In just a few days, you will be passing what may feel like a major milestone in your life. At the same time, it will seem like just any other day and you may not feel qualitatively different once your birthday passes. Some cultures, after all, prefer to emphasize other birthdays, like the Quinceanera for 15-year old girls in Latin Americas, or the Debut for 18-year old girls in the Philippines. But I get it: sixteen is the year you can get your driver’s permit and learn to drive on your own. That feels like it changes everything!
I prefer to see your sixteenth birthday as one of many critical pivot points you will face throughout your life. This is the central year of your teenage years. You are now just as close to being a legal adult as you are removed from adolescence. You are just a few months from being half-way through high school with graduation and (gulp) college just around the corner.
In other words, your life is at a turning point. As much as you still need the care and concern of your parents, you are starting to exercise your own beautiful sense of independence and critical thinking. As much as you are still responsible to the structures and routines of institutionalized education, you are starting to develop the passions and interests that will dictate your career path and guide you into the future. And as much as you are part of a wide network of family and friends who love and support you, you are also gaining the courage to venture into the world and make a name for yourself all on your own.
This is a pivotal moment. And it won’t be the last one.
You will discover that life is filled with moments like these. Some of the choices that you make along the way will seem small, but will have major consequences down the road. Others might seem major at the time, but the impact will not be as big as you thought. That’s the way life often is. We do the best we can when we are called to make decisions, not knowing what the significance or outcome will be. Just like your sixteenth birthday, sometimes the pivotal moments will feel just like any other, and sometimes they’ll seem much more momentous.

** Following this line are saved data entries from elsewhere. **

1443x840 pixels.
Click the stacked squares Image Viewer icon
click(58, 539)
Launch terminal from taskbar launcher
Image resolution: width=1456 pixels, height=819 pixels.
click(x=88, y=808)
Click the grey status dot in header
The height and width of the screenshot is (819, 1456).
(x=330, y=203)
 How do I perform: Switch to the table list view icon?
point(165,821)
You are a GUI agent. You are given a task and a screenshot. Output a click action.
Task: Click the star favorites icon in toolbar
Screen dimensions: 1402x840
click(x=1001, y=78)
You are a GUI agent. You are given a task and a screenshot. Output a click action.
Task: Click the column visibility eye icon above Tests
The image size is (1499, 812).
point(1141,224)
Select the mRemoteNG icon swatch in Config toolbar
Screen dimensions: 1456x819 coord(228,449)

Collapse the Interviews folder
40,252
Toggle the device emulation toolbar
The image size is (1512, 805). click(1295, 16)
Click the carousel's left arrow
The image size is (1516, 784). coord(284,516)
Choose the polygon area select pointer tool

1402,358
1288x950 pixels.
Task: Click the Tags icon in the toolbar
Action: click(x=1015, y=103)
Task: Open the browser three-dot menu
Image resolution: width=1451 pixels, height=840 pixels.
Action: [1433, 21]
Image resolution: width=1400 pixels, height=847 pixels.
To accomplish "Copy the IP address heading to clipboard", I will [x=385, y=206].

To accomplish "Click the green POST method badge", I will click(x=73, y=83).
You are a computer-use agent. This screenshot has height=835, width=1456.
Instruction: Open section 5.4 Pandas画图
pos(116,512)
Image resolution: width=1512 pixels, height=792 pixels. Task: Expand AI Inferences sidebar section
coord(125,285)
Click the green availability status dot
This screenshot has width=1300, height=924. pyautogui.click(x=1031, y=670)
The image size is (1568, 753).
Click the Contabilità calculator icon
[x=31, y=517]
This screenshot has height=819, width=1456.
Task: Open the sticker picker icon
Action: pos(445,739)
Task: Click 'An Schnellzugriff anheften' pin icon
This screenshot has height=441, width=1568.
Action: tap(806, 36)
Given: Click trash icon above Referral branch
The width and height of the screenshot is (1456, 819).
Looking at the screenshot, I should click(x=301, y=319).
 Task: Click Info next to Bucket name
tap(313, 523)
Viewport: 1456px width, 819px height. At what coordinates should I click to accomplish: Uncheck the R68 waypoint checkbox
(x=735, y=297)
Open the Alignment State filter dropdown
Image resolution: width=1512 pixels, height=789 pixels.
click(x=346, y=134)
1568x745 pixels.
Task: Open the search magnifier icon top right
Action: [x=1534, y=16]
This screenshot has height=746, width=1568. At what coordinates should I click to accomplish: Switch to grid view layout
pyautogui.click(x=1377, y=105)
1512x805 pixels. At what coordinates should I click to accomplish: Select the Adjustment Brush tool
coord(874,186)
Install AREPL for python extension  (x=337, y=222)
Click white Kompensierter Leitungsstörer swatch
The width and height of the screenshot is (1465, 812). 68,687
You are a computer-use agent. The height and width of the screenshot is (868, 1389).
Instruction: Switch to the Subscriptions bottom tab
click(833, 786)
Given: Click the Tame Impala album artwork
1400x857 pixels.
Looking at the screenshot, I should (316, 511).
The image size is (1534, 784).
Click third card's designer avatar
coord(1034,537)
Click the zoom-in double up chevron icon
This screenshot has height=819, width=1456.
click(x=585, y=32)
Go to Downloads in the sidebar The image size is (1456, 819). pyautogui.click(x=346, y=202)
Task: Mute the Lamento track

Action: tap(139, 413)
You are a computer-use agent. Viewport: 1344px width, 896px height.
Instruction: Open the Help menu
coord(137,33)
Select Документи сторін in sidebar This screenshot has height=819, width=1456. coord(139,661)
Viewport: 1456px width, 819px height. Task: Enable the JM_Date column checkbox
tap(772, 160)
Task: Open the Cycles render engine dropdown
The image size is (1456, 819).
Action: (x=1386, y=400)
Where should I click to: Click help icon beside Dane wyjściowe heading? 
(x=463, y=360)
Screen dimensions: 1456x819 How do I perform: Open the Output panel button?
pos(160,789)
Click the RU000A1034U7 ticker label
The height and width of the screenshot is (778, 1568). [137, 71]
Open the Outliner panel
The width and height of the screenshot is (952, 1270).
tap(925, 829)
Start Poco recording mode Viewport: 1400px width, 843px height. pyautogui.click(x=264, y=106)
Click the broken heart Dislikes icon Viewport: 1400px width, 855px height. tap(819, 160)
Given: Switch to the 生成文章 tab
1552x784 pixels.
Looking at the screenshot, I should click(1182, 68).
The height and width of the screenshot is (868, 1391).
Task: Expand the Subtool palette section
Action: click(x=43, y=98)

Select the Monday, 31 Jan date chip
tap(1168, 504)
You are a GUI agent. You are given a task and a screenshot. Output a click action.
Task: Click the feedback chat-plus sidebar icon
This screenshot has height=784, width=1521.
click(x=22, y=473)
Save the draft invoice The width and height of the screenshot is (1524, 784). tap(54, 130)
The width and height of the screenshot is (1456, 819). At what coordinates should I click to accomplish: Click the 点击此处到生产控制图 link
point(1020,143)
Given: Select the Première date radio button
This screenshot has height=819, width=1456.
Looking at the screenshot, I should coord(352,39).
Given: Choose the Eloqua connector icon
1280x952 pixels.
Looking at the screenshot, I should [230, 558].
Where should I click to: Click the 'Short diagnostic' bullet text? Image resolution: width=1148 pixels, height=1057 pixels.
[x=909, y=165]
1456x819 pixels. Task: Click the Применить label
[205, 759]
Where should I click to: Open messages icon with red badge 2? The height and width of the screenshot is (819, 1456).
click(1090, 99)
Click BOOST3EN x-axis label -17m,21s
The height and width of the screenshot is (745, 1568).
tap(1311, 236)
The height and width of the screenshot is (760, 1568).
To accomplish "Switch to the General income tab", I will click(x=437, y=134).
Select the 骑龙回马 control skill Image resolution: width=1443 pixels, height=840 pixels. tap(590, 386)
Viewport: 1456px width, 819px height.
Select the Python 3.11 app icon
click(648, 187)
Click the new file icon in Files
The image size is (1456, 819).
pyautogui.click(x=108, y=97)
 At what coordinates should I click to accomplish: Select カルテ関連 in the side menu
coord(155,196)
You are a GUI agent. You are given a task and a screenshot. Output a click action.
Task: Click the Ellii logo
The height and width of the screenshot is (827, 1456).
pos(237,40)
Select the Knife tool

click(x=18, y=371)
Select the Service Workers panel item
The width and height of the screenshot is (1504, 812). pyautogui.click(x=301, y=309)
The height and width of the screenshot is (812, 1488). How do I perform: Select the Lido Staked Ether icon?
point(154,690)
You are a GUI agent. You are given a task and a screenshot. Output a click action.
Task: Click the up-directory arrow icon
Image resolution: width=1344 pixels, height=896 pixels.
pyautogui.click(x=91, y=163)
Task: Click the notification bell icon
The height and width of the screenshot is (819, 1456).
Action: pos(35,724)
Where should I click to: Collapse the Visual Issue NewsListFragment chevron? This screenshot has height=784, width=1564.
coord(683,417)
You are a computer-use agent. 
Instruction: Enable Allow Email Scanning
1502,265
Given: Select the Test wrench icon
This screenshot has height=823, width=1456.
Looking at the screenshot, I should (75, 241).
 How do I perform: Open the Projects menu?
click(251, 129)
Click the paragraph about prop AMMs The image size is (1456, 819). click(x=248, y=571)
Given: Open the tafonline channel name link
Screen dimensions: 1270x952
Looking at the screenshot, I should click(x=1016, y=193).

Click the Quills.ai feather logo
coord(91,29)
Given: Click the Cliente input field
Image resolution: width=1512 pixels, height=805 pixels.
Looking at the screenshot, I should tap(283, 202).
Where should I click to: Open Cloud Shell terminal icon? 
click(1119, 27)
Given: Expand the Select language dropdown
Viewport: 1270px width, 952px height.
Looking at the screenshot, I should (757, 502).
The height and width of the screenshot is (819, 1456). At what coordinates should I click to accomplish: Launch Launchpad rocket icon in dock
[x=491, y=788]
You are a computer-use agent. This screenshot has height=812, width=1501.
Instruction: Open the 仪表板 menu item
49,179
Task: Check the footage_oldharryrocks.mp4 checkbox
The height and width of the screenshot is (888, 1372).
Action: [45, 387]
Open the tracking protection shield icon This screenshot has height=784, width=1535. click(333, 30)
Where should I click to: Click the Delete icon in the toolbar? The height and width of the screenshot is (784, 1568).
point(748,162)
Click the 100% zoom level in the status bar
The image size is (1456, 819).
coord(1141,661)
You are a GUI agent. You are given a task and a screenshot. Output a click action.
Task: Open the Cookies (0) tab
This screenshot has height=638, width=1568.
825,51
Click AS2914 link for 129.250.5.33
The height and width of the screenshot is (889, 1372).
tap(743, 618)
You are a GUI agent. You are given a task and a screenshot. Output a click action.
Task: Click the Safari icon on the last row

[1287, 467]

This is what makes life so interesting, and what makes living into a bright unknown future like yours so exciting. But here’s the one thing I can say for sure: you have a past that will ground you well. You are part of a family that loves you. Your mom and dad and your sister are so terribly proud of you. You have grandparents, aunts, uncles, cousins, and a wider family that will be your constant support. And you are part of a Christian faith that links you to a grand tradition of wisdom, joy and hope, even when times get tough.
In fact, it is your connection to Christ and your part of God’s family that will be among your life’s most important resources. A few years ago, on a bright Sunday morning, you stood before a United Methodist church family for your Confirmation. It may have felt in some ways like any other worship service. But it was another one of those pivotal moments, for you said yes to Jesus, and that changed everything. Staying true to that commitment will be the guiding principle that shapes your life forever.
So, happy birthday, sweet sixteen-year old. I can’t wait to see what the future holds for you.